In the data, find the word "agent" and copy out every line that has it.

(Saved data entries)
▽

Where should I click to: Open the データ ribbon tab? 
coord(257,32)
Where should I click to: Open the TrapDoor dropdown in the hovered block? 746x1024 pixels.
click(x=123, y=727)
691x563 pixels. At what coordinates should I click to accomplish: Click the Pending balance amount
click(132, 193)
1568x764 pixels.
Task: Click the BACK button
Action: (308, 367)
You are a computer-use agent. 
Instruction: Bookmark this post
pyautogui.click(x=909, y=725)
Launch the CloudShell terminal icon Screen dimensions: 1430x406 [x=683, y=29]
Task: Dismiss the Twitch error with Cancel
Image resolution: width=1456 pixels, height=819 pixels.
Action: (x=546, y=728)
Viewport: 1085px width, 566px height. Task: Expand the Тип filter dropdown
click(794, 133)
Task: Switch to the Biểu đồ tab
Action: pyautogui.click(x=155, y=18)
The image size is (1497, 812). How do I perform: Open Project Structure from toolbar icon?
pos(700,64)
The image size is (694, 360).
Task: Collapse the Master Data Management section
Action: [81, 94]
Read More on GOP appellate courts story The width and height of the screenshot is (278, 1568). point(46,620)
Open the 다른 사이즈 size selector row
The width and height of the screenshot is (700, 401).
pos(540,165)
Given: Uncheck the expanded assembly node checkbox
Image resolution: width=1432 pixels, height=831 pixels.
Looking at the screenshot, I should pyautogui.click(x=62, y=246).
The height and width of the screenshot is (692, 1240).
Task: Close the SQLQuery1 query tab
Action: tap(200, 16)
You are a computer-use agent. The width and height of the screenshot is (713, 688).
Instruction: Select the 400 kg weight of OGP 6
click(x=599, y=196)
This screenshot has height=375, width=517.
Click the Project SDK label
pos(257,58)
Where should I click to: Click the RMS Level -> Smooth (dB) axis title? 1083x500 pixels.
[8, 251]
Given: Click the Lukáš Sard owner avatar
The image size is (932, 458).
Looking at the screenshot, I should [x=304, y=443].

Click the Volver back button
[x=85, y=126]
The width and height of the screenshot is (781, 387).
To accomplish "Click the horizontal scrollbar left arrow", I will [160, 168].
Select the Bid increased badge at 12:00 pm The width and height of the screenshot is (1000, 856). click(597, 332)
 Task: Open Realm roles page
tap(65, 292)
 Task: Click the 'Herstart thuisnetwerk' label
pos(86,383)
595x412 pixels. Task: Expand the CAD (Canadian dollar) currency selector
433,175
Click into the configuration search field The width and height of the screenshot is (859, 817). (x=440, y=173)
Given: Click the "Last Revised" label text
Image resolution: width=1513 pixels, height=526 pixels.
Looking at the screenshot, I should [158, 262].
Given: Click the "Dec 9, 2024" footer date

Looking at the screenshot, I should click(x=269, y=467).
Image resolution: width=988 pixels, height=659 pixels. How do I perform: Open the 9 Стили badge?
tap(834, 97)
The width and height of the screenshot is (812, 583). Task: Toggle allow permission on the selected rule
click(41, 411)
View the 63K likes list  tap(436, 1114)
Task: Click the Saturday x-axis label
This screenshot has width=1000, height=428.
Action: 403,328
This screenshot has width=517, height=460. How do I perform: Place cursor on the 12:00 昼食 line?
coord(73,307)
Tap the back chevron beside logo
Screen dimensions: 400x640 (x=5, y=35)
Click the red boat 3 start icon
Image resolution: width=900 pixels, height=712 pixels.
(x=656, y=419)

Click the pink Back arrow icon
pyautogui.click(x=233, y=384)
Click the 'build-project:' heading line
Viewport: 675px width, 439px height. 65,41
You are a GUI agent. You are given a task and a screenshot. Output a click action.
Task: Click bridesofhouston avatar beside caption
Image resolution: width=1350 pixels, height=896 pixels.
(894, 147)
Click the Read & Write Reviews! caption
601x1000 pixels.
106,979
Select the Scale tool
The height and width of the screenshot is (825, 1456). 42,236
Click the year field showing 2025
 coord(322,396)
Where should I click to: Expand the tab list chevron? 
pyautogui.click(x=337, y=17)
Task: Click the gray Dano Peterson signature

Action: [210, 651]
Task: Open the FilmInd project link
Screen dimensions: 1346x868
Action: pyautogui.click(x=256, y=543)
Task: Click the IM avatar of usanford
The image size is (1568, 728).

△

▶ SOLUTION TO THE EXERCISE:
You are a computer-use agent. 
You are a computer-use agent. The width and height of the screenshot is (713, 688).
You are a GUI agent. You are given a task and a screenshot. Output a click action.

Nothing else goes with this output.